START Excerpted records

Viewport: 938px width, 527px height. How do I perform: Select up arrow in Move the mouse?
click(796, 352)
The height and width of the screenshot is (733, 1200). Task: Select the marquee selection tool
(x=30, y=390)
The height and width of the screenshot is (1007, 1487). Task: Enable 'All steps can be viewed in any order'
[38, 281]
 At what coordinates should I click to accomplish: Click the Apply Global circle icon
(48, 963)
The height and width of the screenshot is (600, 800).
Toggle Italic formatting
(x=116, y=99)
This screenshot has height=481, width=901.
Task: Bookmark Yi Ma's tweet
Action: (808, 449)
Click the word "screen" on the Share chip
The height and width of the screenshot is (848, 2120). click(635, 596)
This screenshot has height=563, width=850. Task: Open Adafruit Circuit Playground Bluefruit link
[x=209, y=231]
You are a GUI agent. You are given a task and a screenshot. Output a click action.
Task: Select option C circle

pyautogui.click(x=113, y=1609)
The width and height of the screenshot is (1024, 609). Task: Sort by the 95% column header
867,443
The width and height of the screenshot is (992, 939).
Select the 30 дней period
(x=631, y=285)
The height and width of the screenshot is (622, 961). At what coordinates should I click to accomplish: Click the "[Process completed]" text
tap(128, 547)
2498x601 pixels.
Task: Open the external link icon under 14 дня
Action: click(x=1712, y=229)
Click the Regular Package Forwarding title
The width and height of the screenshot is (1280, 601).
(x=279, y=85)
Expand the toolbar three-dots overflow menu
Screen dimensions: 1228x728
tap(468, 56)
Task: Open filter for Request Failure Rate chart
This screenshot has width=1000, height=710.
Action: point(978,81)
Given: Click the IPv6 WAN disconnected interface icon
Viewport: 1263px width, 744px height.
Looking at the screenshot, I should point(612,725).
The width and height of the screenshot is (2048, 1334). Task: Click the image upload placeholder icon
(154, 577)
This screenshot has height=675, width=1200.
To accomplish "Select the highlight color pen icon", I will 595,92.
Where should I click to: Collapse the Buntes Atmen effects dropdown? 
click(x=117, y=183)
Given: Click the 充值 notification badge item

END Excerpted records

#### Problem requirements
This exercise calls for every record above to be written out again exactly.

#### Exercise solution
Viewport: 938px width, 527px height. How do I perform: Select up arrow in Move the mouse?
click(796, 352)
The height and width of the screenshot is (733, 1200). Task: Select the marquee selection tool
(x=30, y=390)
The height and width of the screenshot is (1007, 1487). Task: Enable 'All steps can be viewed in any order'
[38, 281]
 At what coordinates should I click to accomplish: Click the Apply Global circle icon
(48, 963)
The height and width of the screenshot is (600, 800).
Toggle Italic formatting
(x=116, y=99)
This screenshot has height=481, width=901.
Task: Bookmark Yi Ma's tweet
Action: (808, 449)
Click the word "screen" on the Share chip
The height and width of the screenshot is (848, 2120). click(635, 596)
This screenshot has height=563, width=850. Task: Open Adafruit Circuit Playground Bluefruit link
[x=209, y=231]
You are a GUI agent. You are given a task and a screenshot. Output a click action.
Task: Select option C circle

pyautogui.click(x=113, y=1609)
The width and height of the screenshot is (1024, 609). Task: Sort by the 95% column header
867,443
The width and height of the screenshot is (992, 939).
Select the 30 дней period
(x=631, y=285)
The height and width of the screenshot is (622, 961). At what coordinates should I click to accomplish: Click the "[Process completed]" text
tap(128, 547)
2498x601 pixels.
Task: Open the external link icon under 14 дня
Action: click(x=1712, y=229)
Click the Regular Package Forwarding title
The width and height of the screenshot is (1280, 601).
(x=279, y=85)
Expand the toolbar three-dots overflow menu
Screen dimensions: 1228x728
tap(468, 56)
Task: Open filter for Request Failure Rate chart
This screenshot has width=1000, height=710.
Action: point(978,81)
Given: Click the IPv6 WAN disconnected interface icon
Viewport: 1263px width, 744px height.
Looking at the screenshot, I should point(612,725).
The width and height of the screenshot is (2048, 1334). Task: Click the image upload placeholder icon
(154, 577)
This screenshot has height=675, width=1200.
To accomplish "Select the highlight color pen icon", I will 595,92.
Where should I click to: Collapse the Buntes Atmen effects dropdown? 
click(x=117, y=183)
Given: Click the 充值 notification badge item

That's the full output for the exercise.